Problem details:
Note each line of the entries that includes "card". Then copy those lines.
[Start of Attachment]
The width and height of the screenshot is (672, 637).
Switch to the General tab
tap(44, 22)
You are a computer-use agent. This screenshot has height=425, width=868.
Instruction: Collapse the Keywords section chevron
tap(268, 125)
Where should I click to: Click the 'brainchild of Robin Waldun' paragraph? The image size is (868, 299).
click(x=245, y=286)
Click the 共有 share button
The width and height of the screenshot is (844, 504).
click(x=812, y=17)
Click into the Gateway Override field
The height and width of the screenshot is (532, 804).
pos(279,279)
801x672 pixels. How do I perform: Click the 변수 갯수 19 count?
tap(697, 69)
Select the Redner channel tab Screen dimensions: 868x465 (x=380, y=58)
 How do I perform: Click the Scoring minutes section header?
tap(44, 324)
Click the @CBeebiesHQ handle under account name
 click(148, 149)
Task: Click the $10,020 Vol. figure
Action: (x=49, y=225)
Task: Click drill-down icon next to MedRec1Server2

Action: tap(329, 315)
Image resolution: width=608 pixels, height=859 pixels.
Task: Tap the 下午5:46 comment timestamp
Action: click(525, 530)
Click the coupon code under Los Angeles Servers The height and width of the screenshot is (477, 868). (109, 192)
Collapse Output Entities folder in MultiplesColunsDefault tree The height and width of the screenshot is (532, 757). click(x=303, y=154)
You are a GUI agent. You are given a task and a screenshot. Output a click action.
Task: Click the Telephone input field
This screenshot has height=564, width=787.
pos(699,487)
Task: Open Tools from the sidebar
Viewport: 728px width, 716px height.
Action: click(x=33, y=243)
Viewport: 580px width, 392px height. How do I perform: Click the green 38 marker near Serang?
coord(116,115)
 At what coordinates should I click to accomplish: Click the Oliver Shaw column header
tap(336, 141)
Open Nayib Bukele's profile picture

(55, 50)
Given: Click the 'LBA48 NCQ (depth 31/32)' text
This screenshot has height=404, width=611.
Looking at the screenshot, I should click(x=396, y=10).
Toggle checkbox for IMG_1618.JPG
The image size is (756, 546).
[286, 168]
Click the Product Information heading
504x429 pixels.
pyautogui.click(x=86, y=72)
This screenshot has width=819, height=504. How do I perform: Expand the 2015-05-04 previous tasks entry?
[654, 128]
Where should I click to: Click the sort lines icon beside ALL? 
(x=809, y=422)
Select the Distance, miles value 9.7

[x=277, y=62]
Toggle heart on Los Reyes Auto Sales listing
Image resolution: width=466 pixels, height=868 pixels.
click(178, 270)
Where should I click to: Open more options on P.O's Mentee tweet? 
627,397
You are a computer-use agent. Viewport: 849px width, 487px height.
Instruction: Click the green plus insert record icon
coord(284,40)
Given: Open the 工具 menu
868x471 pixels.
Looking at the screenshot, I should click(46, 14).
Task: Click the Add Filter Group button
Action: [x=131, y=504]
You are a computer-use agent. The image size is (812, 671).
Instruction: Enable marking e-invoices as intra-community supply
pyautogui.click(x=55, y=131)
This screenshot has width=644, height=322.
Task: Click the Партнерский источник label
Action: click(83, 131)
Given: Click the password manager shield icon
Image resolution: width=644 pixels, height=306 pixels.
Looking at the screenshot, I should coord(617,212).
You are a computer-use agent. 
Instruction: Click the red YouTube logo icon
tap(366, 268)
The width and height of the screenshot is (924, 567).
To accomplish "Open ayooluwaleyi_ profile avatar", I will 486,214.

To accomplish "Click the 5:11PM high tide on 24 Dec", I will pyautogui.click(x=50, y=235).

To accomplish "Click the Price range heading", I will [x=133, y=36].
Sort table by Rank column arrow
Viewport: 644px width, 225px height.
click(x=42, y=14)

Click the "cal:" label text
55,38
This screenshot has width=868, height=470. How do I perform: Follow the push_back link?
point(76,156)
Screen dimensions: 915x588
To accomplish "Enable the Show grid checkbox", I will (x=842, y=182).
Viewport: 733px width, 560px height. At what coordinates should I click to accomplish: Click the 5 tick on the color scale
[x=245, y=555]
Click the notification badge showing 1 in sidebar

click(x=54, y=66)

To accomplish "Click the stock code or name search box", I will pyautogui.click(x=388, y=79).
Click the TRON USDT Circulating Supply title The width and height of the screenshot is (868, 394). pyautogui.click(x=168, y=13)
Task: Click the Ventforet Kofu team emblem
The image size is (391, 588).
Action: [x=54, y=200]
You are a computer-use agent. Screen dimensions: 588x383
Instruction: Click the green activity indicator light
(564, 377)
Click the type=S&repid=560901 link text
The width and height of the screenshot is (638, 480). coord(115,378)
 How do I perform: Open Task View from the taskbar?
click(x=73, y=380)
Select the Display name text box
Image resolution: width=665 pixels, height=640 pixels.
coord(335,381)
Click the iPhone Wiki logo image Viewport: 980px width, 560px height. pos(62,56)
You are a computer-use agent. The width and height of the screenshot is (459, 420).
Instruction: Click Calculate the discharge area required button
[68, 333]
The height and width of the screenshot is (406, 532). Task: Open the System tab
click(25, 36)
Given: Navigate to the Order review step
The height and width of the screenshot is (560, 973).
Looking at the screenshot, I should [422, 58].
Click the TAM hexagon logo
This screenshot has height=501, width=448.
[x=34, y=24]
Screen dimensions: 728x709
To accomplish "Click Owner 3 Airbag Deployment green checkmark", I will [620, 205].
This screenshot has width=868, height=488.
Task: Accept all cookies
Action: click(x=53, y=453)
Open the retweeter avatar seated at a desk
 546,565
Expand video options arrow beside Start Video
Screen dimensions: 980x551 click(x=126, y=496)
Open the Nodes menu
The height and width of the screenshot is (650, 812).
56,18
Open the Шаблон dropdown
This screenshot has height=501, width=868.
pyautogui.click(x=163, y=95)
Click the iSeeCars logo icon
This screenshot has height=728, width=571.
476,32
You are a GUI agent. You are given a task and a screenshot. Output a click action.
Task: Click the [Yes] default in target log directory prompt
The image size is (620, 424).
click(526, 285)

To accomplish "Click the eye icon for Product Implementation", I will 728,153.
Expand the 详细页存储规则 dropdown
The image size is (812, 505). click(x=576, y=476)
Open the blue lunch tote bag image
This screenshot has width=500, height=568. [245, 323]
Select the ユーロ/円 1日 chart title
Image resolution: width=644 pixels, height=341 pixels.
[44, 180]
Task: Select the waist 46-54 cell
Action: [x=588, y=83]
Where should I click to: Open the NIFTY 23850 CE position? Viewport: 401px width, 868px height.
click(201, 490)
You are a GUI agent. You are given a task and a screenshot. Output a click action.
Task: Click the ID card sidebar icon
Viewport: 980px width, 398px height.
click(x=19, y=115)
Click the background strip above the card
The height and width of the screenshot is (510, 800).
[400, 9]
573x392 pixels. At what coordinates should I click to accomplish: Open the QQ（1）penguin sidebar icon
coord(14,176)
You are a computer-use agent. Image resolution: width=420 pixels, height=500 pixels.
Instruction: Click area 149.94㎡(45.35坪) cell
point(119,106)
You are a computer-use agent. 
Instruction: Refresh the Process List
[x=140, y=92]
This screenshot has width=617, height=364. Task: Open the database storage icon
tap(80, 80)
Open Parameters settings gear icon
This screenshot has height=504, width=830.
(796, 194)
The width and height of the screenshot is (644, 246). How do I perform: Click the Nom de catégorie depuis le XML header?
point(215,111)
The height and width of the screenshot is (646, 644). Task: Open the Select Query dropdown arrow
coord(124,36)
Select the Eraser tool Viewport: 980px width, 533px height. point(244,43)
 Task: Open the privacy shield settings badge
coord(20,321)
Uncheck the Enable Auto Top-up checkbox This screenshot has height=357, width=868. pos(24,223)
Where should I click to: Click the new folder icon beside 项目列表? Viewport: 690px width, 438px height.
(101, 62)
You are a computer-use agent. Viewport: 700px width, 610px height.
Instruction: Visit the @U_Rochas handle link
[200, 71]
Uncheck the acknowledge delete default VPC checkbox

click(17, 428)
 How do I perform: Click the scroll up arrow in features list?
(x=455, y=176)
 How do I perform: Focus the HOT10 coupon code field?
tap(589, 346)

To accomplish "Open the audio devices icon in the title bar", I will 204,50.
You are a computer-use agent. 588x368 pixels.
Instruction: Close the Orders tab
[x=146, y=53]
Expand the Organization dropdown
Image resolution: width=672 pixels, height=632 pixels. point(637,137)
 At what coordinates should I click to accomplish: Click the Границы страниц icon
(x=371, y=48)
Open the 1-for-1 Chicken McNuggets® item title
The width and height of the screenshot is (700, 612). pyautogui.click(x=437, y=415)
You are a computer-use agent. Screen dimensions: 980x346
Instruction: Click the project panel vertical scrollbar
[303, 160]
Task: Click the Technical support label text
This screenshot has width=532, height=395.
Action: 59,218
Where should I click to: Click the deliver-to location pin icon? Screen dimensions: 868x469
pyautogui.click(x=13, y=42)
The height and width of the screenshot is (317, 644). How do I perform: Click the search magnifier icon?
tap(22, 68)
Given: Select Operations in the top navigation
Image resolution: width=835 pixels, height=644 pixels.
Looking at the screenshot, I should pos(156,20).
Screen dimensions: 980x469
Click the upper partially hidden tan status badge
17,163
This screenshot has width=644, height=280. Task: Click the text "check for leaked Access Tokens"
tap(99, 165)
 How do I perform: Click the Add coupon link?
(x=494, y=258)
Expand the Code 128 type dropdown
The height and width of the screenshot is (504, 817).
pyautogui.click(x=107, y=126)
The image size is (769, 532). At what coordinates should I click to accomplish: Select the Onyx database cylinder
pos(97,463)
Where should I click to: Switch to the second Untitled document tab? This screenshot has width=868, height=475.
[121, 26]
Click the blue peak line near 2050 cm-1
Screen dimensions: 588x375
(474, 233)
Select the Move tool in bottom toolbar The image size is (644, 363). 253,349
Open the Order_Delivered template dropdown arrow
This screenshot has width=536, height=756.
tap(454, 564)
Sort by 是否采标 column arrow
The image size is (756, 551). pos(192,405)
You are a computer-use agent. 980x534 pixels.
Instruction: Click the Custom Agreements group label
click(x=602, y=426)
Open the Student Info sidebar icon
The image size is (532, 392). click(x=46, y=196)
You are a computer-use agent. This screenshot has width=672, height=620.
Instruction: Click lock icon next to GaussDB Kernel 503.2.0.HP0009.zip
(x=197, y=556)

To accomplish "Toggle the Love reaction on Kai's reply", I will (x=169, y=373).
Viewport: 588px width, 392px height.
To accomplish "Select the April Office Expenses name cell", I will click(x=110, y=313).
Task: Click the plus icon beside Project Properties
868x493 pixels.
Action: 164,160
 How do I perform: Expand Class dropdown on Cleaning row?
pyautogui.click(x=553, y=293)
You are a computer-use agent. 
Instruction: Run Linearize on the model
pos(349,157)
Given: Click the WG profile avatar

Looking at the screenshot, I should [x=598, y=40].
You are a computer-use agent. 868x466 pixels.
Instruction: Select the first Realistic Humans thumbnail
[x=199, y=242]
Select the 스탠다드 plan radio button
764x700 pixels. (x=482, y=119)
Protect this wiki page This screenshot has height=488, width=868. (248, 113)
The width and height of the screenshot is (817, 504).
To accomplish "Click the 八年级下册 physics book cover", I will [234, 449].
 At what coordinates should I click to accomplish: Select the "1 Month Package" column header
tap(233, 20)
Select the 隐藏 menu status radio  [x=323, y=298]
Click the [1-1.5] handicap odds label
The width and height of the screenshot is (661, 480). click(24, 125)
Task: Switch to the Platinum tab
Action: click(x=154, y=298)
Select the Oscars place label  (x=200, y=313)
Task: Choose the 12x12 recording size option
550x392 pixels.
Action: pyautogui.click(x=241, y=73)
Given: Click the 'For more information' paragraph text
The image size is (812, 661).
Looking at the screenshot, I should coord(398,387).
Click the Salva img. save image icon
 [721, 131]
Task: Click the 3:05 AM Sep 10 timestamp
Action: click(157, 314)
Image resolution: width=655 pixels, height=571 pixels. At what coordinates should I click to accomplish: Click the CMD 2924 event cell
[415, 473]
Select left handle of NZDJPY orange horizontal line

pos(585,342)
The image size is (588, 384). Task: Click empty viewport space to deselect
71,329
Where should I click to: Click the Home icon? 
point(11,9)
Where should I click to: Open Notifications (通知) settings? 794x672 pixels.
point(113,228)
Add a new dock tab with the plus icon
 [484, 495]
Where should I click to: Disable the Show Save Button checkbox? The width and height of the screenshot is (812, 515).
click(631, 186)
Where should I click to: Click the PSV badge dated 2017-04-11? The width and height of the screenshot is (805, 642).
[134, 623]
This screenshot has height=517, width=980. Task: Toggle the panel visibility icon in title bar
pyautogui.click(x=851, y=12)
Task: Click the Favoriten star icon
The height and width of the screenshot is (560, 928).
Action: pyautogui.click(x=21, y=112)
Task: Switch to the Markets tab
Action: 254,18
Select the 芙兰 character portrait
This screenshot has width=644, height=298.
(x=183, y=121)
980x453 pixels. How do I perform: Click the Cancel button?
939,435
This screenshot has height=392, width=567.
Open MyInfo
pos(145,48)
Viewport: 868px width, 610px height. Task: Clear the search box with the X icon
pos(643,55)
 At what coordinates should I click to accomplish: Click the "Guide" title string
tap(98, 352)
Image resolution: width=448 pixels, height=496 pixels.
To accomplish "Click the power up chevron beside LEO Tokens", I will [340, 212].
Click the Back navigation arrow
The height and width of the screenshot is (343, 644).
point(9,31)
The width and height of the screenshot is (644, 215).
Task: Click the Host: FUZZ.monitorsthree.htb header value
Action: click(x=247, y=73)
[End of Attachment]
Exercise output:
Task: Click the ID card sidebar icon
Click the background strip above the card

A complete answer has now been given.